Example 44: The interphalangeal joint fusion system according to any example herein, particularly examples 1-43, further including a rescue dowel comprising: a tubular body defining a central lumen extending therethrough, the tubular body having a proximal end defining a proximal end opening extending to the central lumen and a distal end defining a distal end opening extending to the central lumen.
Example 45: The interphalangeal joint fusion system according to any example herein, particularly examples 35-44, wherein the proximal end and distal end are sized and configured to frictionally engage with the hole cutout region.
Example 46: The interphalangeal joint fusion system according to any example herein, particularly examples 44-45, wherein the tubular body further defines a plurality of axial slots arranged circumferentially about the tubular body and extending toward the central lumen.
Example 47: The interphalangeal joint fusion system according to any example herein, particularly example 46, wherein the plurality of axial slots are spaced evenly about a circumference of the tubular body.
Example 48: The interphalangeal joint fusion system according to any example herein, particularly examples 44-47, wherein the central lumen of the rescue dowel is sized and configured to receive a guide pin.
Example 49: The interphalangeal joint fusion system according to any example herein, particularly examples 1-48, further including a guide pin sized and configured to extend from and frictionally engage with a distal bone of a joint through at least a portion of a proximal bone of the joint, wherein the guide pin is further sized and configured to be received within the central lumen of the peg reamer and the central lumen of the hole reamer.
Example 50: The interphalangeal joint fusion system according to any example herein, particularly example 49, wherein the guide pin is sized and configured to be received within the central lumen of the rescue dowel.

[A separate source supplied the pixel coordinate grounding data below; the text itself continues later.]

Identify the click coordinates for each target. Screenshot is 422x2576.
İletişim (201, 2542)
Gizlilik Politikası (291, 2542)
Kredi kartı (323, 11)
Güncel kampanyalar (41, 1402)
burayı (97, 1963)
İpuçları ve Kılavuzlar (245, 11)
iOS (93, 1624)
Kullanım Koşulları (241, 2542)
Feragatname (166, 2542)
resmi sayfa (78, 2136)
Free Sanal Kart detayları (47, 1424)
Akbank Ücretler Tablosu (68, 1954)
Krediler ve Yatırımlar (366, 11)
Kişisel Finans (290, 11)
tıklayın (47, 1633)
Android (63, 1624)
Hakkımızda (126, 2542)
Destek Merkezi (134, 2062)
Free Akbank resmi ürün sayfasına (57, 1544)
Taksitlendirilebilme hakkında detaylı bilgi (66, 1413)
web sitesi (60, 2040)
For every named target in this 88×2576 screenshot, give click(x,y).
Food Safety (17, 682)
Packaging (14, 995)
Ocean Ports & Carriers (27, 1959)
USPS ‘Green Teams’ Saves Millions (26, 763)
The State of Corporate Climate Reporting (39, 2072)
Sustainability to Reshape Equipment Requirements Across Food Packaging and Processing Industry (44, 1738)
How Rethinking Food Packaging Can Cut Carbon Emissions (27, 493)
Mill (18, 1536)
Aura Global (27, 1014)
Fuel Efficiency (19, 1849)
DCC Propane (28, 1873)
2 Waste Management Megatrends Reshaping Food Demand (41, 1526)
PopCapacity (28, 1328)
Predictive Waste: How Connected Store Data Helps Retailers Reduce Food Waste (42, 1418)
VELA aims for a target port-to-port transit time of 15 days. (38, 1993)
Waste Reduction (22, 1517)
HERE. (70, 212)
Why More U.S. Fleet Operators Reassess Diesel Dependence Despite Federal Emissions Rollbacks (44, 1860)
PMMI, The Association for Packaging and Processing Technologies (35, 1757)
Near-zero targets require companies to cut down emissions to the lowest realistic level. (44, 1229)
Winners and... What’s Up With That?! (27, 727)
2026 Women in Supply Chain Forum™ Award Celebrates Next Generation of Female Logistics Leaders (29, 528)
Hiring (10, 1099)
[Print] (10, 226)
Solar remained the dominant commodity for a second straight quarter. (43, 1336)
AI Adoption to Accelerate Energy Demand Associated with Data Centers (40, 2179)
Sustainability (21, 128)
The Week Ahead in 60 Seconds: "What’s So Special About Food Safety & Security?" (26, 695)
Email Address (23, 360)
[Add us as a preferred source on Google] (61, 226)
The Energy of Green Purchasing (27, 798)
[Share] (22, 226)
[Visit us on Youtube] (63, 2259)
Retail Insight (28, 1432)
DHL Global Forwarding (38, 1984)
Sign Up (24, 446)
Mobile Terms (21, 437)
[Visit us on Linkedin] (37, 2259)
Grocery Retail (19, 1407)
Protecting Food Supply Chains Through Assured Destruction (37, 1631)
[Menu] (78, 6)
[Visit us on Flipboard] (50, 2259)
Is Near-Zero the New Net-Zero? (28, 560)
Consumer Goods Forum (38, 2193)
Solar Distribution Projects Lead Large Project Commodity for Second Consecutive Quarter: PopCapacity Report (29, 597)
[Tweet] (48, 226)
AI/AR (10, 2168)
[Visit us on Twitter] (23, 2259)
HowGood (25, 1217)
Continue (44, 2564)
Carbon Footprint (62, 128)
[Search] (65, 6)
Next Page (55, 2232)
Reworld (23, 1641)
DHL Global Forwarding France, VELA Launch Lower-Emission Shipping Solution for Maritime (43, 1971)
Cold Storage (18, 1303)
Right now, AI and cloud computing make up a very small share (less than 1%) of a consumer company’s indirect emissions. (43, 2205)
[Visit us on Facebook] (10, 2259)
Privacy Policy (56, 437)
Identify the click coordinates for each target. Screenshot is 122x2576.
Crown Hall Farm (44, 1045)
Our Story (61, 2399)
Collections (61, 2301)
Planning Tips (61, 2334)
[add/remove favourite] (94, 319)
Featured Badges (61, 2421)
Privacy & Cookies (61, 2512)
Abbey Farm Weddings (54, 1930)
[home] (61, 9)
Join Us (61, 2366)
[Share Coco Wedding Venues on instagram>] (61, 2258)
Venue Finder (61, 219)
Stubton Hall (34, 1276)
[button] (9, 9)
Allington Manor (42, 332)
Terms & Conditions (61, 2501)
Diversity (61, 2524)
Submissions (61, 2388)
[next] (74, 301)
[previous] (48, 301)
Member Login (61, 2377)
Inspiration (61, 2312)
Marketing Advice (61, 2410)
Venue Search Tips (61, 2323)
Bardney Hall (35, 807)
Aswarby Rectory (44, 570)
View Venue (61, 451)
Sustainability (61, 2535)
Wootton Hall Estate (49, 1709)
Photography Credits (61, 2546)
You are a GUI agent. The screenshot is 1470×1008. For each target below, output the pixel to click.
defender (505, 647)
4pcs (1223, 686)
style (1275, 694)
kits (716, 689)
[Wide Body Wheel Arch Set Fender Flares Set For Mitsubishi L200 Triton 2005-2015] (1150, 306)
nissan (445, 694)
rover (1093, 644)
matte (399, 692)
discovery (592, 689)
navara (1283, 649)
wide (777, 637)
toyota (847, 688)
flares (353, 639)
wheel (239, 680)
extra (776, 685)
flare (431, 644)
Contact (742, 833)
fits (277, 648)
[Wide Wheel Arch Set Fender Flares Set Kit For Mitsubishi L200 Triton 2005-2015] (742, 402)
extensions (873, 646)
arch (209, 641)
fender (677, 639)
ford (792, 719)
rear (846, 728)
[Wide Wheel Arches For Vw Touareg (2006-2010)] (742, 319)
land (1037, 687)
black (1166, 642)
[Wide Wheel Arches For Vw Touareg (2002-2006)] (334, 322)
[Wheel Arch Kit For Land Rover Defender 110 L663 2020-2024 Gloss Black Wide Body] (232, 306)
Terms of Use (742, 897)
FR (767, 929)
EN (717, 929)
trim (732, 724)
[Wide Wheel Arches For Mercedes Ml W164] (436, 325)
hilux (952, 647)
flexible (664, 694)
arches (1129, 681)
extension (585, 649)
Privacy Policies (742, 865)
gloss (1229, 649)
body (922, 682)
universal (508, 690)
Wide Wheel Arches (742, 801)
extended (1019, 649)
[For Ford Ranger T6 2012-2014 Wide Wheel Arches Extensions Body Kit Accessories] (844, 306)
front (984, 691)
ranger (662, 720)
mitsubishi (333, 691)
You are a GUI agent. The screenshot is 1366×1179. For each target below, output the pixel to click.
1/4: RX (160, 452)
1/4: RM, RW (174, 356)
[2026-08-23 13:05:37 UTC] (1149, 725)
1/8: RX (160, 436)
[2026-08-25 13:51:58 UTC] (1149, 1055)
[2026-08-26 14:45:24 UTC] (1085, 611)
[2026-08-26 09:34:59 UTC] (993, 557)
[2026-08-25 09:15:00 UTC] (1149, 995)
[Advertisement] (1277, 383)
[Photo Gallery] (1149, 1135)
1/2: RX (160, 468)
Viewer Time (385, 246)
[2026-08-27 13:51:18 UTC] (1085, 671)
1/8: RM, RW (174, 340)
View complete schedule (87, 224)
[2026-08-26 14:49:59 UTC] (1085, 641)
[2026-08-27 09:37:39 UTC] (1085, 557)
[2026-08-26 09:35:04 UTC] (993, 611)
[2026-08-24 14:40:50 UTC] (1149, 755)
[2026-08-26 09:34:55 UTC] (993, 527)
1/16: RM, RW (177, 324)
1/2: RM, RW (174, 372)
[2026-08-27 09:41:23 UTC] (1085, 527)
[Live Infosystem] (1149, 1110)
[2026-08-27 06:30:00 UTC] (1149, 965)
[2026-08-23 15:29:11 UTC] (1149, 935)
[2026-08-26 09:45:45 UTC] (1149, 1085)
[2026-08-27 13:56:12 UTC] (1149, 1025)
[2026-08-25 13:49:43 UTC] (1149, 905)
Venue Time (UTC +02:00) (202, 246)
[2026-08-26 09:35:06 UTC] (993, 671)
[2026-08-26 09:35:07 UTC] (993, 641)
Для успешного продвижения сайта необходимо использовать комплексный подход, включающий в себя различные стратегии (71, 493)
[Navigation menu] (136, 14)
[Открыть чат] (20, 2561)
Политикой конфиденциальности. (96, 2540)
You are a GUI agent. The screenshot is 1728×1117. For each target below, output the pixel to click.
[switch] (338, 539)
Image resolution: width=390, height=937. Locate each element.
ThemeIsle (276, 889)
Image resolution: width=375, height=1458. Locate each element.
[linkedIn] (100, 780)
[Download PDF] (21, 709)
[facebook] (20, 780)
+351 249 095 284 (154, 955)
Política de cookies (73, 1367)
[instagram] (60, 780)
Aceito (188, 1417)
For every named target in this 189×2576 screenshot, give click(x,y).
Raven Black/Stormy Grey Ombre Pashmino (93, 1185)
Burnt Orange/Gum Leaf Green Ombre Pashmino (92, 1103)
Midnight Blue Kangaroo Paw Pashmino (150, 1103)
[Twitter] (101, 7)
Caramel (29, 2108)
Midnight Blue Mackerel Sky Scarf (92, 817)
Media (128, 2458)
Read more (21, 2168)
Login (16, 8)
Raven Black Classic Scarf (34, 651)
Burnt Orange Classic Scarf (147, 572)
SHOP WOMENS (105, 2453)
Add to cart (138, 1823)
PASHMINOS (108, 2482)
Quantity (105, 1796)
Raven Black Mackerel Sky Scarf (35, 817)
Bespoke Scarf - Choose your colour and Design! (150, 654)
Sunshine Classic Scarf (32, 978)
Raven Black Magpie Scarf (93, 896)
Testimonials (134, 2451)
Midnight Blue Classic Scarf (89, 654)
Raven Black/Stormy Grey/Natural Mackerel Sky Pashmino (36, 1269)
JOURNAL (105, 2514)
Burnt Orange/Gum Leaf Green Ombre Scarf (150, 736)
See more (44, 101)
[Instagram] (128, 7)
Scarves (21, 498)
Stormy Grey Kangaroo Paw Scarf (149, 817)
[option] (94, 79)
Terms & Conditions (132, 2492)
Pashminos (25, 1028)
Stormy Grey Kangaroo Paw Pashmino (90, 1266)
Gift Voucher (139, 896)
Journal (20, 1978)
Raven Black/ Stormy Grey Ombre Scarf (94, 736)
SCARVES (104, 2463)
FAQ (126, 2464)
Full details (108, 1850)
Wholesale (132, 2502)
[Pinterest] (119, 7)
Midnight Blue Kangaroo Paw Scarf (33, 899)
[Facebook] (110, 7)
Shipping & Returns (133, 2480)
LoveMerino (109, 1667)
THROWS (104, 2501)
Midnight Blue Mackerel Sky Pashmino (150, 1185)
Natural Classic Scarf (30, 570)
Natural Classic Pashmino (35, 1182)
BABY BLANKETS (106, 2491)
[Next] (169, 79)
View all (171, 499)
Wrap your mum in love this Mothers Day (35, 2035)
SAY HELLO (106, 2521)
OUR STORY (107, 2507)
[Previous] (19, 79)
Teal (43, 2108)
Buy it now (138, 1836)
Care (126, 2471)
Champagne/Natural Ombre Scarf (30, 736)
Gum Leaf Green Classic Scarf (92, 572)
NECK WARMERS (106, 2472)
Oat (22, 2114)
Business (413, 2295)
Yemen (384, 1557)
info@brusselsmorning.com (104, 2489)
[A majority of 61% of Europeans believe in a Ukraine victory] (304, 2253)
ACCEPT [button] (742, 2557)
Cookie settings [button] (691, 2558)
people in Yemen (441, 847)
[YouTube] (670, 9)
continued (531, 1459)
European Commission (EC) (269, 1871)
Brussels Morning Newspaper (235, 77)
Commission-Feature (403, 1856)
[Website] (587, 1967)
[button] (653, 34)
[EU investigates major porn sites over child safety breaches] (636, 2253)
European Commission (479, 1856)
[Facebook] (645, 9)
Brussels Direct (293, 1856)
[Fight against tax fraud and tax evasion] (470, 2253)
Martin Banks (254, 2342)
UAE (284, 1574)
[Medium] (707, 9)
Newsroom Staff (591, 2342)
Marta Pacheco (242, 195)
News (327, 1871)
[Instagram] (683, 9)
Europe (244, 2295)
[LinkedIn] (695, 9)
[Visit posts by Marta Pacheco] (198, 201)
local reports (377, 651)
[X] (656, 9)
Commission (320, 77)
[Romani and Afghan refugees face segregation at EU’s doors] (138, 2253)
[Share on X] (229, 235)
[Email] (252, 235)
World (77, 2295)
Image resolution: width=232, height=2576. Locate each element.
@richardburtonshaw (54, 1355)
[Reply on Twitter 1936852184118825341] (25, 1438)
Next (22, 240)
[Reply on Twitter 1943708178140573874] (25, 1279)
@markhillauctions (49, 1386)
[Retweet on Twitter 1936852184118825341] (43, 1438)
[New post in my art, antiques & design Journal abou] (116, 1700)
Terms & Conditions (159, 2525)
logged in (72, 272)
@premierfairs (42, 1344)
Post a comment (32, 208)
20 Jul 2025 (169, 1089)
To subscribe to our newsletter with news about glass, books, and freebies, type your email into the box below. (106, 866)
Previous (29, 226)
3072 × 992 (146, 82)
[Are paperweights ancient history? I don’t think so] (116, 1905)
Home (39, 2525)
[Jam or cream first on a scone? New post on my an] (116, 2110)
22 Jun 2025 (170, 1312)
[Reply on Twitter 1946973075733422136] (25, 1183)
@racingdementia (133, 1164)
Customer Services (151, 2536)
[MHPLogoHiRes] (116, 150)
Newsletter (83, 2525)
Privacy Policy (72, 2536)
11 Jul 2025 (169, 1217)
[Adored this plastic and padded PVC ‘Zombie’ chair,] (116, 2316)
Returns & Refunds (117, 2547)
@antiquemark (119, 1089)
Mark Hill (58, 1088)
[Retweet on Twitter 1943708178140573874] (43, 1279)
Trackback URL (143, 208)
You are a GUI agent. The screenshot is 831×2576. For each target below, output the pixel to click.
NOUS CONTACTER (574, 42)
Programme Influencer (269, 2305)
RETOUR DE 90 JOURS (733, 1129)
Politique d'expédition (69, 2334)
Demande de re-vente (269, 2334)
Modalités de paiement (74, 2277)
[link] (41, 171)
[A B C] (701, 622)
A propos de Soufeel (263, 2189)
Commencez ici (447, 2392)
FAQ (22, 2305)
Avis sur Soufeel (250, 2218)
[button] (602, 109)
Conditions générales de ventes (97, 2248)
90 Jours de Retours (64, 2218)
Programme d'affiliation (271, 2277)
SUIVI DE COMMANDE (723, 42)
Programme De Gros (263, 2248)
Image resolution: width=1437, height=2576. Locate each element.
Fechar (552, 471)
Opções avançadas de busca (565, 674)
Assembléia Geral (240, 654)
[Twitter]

Example 51: A kit for the surgical treatment of deformity of the interphalangeal joints, the kit comprising: a counter-rotation ring comprising an annular body including a proximal spike extending axially from a proximal surface of the annular body and a distal spike extending axially from a distal surface of the annular body; a peg reamer comprising: a cannulated shaft defining a central lumen extending therethrough; a cutting end provided at a first end of the cannulated shaft, the cutting end including a plurality of cutting arms extending from the cannulated shaft, each of the plurality of cutting arms includes a cutting edge extending along an inner surface of the corresponding cutting arm; and a locking end provided at an opposing second send of the cannulated shaft from the cutting end; a hole reamer comprising: a cannulated shaft defining a central lumen extending therethrough; a cutting end provided at a first end of the cannulated shaft, the cutting end including a plurality of cutting edges extending along an outer surface of the cutting end, and a counterbore offset a distance from a distal end of the cutting end; and a locking end provided at an opposing second end of the cannulated shaft from the cutting end.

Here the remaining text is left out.